Wichtiger Erfolg für den Waldschutz: IOK schliesst olympische Winterspiele in den ukrainischen Karpaten aus

Fehlende Infrastruktur und potentielle Auswirkungen auf Schutzgebiete entsprechen nicht den Nachhaltigkeitsanforderungen des IOK - Umweltverbände erringen wichtigen Teilsieg im Kampf um den Schutz der Waldkarpaten vor umstrittenen riesigen Skigebieten

(LAUSANNE/KIEV) Das Internationale Olympische Komitee (IOK) macht den Olympiaplänen des ukrainischen Präsidenten Wolodymyr Selenskyj einen Strich durch die Rechnung. Laut Jacqueline Barrett, IOK-Direktorin für künftige Austragungsorte der Olympischen Spiele, ist Nachhaltigkeit von Anfang an eine wichtige Voraussetzung für die Planung der Olympischen Spiele. Die neuen Nachhaltigkeitsstandards des IOC sehen vor, dass in geschützten Gebieten keine dauerhaften Bauten errichtet werden dürfen und dass die potenziellen Gastgeber bestehende und temporäre Austragungsorte maximal nutzen müssen.

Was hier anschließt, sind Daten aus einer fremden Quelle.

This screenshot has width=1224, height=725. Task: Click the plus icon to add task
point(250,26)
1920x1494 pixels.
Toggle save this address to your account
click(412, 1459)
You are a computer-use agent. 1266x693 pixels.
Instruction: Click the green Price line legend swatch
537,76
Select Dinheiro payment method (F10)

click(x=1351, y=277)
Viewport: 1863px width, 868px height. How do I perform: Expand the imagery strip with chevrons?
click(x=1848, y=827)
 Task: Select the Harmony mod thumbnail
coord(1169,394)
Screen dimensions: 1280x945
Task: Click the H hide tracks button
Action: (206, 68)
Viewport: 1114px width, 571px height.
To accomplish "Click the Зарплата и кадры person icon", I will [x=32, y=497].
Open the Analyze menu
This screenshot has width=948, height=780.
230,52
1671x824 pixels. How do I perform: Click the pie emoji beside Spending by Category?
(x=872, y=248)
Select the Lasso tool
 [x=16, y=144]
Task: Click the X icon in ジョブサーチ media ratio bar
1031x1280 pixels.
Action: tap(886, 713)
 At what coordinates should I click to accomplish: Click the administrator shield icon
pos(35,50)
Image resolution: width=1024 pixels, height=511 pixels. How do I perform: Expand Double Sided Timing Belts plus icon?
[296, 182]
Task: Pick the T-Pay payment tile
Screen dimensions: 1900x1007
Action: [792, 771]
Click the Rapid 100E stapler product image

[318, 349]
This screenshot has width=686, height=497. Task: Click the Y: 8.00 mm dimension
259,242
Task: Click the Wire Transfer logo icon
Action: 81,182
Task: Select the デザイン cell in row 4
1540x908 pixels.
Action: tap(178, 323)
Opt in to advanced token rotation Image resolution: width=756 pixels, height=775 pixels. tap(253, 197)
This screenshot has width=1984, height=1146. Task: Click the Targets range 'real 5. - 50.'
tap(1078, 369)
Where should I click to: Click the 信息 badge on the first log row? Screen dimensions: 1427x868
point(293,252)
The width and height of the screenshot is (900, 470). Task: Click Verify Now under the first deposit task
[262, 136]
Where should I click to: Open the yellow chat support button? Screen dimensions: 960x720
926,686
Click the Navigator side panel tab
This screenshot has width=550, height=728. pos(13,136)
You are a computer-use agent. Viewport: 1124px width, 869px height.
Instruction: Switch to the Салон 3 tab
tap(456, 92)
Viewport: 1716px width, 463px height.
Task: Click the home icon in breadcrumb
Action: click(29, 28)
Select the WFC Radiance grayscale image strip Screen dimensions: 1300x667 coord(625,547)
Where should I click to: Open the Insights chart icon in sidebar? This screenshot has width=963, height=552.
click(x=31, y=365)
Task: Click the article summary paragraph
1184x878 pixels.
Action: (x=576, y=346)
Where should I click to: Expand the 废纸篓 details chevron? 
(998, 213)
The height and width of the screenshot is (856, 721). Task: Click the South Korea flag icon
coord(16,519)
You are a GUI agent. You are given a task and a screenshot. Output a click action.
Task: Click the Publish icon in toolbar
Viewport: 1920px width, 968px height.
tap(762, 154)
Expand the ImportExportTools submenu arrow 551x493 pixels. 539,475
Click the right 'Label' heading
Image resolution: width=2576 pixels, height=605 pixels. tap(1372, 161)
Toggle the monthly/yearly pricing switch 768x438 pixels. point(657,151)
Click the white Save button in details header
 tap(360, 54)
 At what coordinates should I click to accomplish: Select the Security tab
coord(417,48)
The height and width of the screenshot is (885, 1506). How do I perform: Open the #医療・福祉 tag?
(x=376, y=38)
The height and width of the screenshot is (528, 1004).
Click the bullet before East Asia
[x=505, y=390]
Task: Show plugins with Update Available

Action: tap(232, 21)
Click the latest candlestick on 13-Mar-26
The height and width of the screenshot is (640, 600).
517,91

Mit den neuen IOK-Standards werden die Pläne von Präsident Wolodymyr Selenskyj gestoppt, die Olympischen Winterspiele in den Karpaten auszutragen. Gespräche mit Selenskyj anlässlich eines kürzlichen Besuchs von IOK-Exekutivdirektor Thomas Bach in der Ukraine spielte das IOK als "unverbindliche" informelle Diskussionen herunter.

"Die klare Haltung des IOK ist ein grosser Sieg für alle, die eine wirklich nachhaltige Regionalentwicklung in Transkarpatien wollen", sagte Oreste del Sol von der Bewegung Free Svydovets, einer ukrainischen Umweltbewegung. "Wir fordern Präsident Selenskyj auf, die Pläne zum Bau von Skigebieten in Svydovets und Borzhava endgültig aufzugeben."

Die OIympiapläne dienten als Rechtfertigung für riesige neue Skiresort-Projekte in den Waldkarpaten, die verheerende Auswirkungen auf die Umwelt hätten. In den ukrainischen Karpaten befinden sich einige der letzten Urwälder Europas. Teile davon stehen unter dem Schutz des UNESCO-Welterbeprogramms.